MILLERThe real challenge the administration is gonna face in the next year and a half or two is what to do about Iran's putative quest for a nuclear weapons capacity. And that is certainly gonna be informed by what he does or does not do on Syria.
ROBERTSNow, I'm gonna get to our callers in just a minute. Doyle, I wanna ask you one more question 'cause you also spend a lot of your time analyzing domestic opinion and politics, and this is one of the dimensions. Now, the last poll I saw, and that was before of the photos of the devastation of the chemical weapons, but Quinnipiac poll showed 60 percent of Americans decisively against intervening in Syria.
ROBERTSAnd some of those doubts, as we talked earlier, are being reflected by comments of members of Congress in the same way that Cameron and Britain is facing this. The role of politics and public opinion here.
MCMANUSAmerican public opinion is always opposed or almost always opposed to military intervention before it happens. The American public is especially weary and wary of war now after more than 10 years at war in Iraq and Afghanistan. So those numbers aren't surprising at all. Here's what I would expect to happen: If the president, as we expect, decides to undertake a limited military intervention, he will go on television.

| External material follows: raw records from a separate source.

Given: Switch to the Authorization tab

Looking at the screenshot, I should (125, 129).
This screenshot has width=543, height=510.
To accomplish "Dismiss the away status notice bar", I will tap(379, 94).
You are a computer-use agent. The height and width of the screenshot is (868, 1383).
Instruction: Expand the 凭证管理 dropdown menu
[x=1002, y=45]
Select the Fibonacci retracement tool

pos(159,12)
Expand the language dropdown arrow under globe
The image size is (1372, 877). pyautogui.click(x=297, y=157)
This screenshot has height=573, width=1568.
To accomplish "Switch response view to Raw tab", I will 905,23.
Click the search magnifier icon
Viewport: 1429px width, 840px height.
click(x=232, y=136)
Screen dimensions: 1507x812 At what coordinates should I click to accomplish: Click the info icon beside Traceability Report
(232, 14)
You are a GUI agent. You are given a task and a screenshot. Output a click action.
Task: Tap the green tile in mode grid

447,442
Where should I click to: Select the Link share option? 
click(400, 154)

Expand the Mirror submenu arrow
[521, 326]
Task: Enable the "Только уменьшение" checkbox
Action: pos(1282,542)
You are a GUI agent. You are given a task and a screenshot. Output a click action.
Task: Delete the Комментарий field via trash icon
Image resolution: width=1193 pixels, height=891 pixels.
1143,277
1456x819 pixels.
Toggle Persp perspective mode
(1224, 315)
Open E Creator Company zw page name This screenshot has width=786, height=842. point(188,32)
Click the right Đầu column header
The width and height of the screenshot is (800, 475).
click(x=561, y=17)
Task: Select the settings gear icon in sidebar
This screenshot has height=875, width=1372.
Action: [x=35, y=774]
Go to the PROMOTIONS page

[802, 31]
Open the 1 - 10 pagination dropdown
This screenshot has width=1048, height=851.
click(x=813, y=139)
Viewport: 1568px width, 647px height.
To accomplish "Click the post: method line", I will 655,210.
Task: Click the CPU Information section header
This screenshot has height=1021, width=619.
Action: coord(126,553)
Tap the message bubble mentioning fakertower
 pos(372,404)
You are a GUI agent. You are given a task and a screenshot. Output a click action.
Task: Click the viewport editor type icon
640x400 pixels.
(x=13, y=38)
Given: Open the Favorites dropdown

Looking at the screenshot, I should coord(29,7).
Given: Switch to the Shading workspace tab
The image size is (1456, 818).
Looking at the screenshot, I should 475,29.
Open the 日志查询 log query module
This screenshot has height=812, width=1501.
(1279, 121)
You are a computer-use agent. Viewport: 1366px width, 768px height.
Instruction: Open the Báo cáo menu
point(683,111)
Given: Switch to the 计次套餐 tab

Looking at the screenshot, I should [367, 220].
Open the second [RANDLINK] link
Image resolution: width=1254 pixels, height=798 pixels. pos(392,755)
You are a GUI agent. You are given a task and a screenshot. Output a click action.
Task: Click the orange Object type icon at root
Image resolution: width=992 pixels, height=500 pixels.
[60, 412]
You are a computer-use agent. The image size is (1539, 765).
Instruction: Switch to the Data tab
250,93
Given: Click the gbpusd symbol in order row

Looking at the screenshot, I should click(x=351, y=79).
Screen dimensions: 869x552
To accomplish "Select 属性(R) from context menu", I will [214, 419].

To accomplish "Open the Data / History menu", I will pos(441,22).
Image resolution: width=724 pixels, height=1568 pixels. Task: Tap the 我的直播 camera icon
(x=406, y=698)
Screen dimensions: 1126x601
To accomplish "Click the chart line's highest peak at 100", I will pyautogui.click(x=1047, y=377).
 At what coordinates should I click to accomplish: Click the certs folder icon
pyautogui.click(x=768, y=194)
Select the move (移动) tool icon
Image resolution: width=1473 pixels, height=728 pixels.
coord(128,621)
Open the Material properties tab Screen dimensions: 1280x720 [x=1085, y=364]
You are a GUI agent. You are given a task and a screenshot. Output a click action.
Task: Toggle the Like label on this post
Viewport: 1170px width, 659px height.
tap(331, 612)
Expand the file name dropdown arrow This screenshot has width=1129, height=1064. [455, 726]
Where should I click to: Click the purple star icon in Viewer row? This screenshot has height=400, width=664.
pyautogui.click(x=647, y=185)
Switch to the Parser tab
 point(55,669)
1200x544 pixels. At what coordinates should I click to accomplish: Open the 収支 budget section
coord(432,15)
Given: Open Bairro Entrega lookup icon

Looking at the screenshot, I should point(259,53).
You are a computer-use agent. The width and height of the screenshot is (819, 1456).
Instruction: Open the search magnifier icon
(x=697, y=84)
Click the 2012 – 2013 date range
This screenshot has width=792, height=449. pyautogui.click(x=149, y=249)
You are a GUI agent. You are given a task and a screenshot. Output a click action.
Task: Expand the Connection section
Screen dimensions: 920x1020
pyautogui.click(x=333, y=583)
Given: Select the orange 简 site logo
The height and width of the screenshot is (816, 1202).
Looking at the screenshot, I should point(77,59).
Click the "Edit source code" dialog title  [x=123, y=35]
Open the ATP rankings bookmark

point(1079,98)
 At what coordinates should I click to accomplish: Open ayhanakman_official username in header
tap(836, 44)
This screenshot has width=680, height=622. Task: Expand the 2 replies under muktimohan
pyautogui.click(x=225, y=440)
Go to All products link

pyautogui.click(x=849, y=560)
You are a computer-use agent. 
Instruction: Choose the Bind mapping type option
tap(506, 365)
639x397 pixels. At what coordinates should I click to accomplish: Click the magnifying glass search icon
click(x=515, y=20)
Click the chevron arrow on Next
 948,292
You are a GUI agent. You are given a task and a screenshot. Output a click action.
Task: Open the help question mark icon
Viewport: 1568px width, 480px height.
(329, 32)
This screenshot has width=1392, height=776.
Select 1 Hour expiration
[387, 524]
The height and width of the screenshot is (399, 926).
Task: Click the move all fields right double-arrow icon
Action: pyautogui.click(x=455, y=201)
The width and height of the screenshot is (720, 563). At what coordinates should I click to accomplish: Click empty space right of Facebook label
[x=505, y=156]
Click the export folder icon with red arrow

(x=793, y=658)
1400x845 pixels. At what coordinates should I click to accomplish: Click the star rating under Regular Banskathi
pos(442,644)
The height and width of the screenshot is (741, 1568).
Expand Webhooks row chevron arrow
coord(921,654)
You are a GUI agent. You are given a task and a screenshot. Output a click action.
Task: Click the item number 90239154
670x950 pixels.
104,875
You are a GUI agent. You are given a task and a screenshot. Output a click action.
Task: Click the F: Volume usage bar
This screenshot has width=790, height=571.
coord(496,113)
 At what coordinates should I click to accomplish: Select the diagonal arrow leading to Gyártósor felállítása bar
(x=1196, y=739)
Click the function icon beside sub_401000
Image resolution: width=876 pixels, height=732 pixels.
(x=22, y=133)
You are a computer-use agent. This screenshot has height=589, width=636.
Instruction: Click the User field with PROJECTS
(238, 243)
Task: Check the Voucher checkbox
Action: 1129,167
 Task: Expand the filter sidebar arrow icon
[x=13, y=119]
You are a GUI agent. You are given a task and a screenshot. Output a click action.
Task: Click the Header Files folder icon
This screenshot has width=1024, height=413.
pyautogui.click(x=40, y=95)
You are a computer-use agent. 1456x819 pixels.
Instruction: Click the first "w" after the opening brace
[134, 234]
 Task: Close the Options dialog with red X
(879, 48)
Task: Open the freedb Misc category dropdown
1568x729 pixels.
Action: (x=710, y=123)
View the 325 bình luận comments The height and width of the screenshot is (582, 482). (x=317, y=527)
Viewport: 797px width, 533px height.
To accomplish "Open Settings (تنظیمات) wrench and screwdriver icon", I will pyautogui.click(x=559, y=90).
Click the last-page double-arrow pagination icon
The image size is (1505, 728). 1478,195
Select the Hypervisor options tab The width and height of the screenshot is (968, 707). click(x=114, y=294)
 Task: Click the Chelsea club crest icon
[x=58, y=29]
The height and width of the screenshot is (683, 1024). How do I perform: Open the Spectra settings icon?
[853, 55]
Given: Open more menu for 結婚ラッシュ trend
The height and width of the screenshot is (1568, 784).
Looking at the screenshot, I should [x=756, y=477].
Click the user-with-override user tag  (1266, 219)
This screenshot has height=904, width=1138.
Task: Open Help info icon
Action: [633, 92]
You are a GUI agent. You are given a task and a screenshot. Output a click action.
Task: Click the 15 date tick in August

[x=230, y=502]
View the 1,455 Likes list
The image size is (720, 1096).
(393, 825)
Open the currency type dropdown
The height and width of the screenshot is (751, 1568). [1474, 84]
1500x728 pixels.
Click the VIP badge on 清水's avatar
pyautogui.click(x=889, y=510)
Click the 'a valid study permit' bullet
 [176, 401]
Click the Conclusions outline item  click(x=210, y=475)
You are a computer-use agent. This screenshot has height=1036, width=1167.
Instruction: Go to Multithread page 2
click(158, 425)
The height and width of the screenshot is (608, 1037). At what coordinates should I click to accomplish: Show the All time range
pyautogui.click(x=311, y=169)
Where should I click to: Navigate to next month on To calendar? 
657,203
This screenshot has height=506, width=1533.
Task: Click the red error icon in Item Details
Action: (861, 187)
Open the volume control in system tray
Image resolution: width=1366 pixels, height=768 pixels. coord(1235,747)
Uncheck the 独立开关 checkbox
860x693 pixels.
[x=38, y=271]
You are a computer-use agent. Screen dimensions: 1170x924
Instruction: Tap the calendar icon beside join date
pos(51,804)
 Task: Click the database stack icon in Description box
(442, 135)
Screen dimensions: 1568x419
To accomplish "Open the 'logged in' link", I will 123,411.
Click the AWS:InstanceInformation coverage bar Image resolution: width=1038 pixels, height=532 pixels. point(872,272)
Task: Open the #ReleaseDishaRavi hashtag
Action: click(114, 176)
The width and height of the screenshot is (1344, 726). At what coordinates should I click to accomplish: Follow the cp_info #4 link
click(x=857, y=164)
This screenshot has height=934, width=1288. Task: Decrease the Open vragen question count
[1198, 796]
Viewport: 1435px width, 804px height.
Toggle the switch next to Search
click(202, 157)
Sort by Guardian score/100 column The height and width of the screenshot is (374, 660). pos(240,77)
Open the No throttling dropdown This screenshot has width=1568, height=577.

He will explain it to Congress. He will explain to the public.
MCMANUSThere will be an immediate reflex of support, not universal support. And then the key question will be, as Robin has raised, what next? What happens then? If it is a limited intervention, if it is a 48-hour punitive strike and nothing much happens after that, Barack Obama may gain from it. But we have to remember, as they say in the military, the enemy has a vote.
MCMANUSSyria will have absorbed what is an act of war from the United States. Let's not forget that. They will have a right under international law to retaliate, and the form of their retaliation is, in a sense, the next important political question.
ROBERTSLet me read an email from Christopher, who writes to us, Robin Wright, "My question is regarding the overwhelming evidence claim. I have to believe that the United States has satellite imagery data that independently confirms evidence of a chemical attack. If so, then why don't they share it?" You were talking about the importance of the case, the brief that will be forthcoming before any military action. Answer the caller, please.
WRIGHTWell, it's a key question particularly because there was a lot of momentum at the beginning of the week that we would all see this intelligence and that it would be quite convincing. And the fact is that they've slowed the process of sharing it and that there are some questions being asked about is it definitive, indicates that it maybe, you know, not quite as black and white as most people would like. And that, you know, could complicate the ability to settle the process.
WRIGHTThe tougher question, frankly, is what other steps the administration then takes when it rolls out what it plans to do militarily. Will there be part two that says we are going to simultaneously make an increased effort to deal with this political issue, try to get President Assad and the Syrian opposition together along with our Russian allies and potentially even the Iranians since Iran now has a new president who looks like he's trying to settle issues rather than exacerbate them.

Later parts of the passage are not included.